I remember that the canonical Hamiltonian of a diffeomorphism-invariant theory, in general, is zero. For example, the geodesic equation is derived from the action of arc length $$S[g(\tau)]=\int_{a}^{b}d\tau\sqrt{g_{\mu\nu}(q)\frac{dq^{\mu}}{d\tau}\frac{dq^{\nu}}{d\tau}}, \tag{0}$$
which is invariant under reparameterization $\tau\rightarrow\tau^{\prime}$. Another example is the Einstein-Hilbert action $$S[g(x)]=\int d^{4}x\sqrt{|g|}R.$$
Yesterday, I was re-visiting the lecture notes from Edmund Bertschinger. On page 3, he studied the Lagrangian whose action suffers from diffeomorphism invariance. The author intended to show that the canonical energy is zero. However, I am very doubtful about his variation of the action.
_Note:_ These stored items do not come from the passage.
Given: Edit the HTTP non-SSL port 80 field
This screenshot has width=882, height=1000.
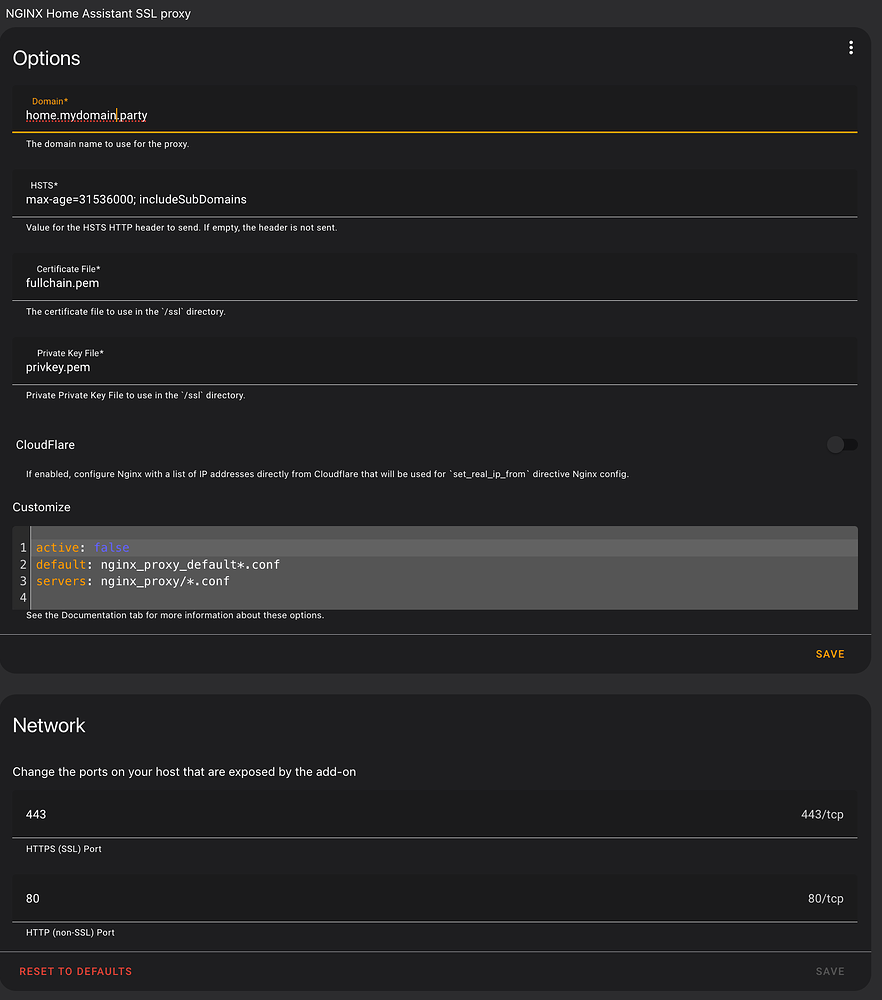Looking at the screenshot, I should tap(400, 898).
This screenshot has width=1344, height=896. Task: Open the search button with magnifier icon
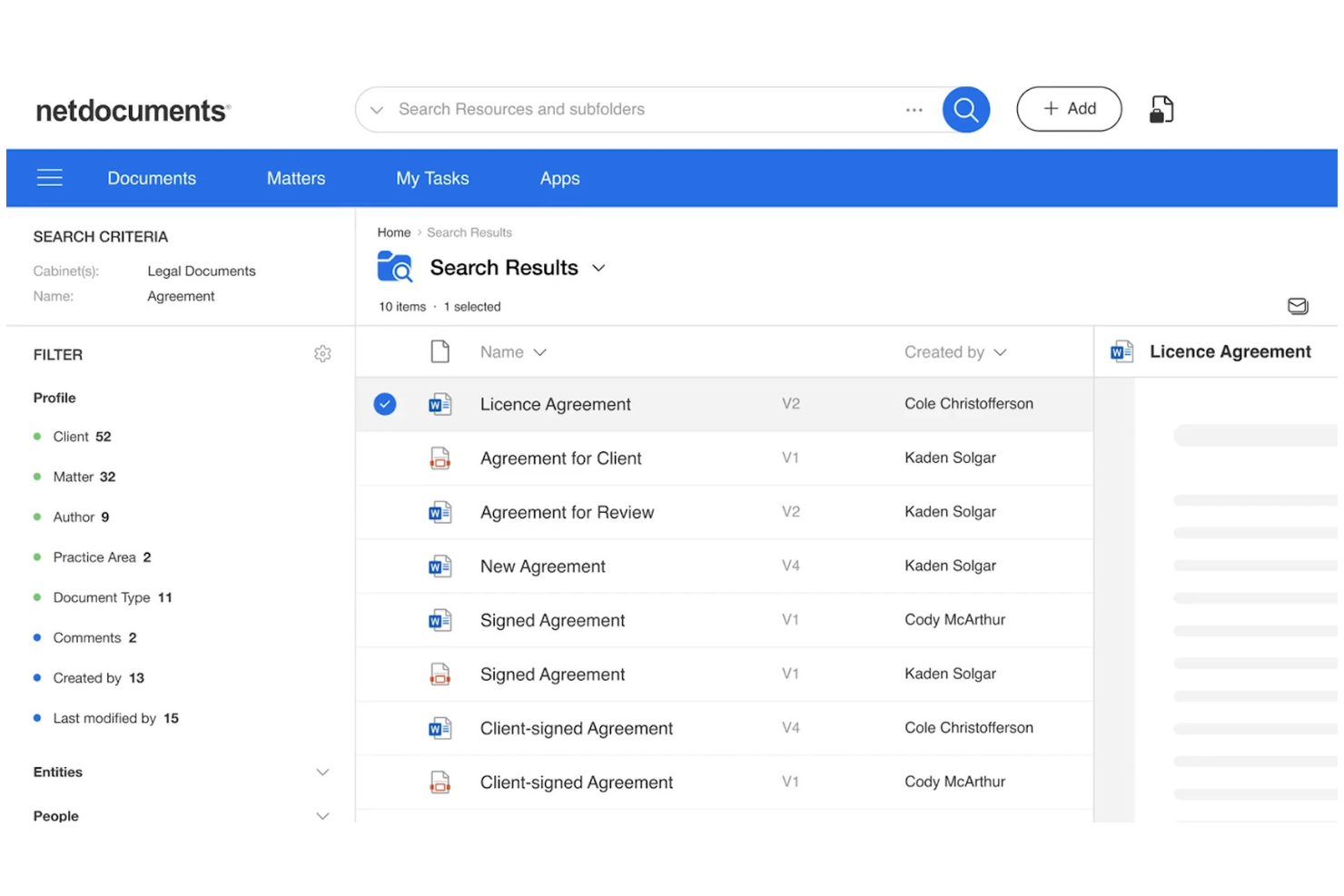coord(965,109)
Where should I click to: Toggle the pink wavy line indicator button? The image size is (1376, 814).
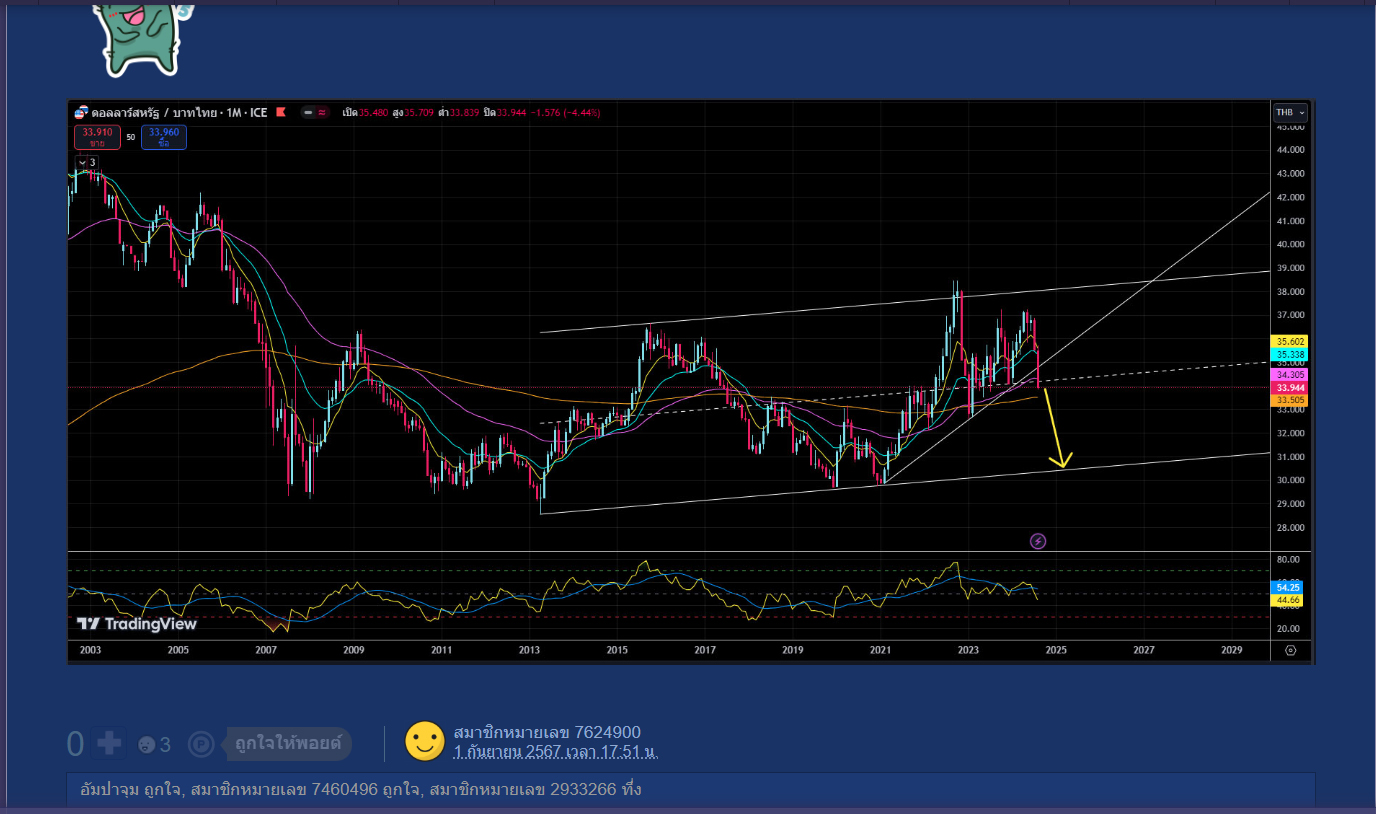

To begin with, the action is given by $$S[q(t),t]=\int_{a}^{b}dtL(q,\dot{q},t), \tag{1}$$
which is assumed to be invariant under reparameterization of $t$. Here is my first question.
Since the the canonical momentum of the variable $t$ does not show up, does the variable $t$ play the role of a Lagrangian multiplier of Dirac's constrained system?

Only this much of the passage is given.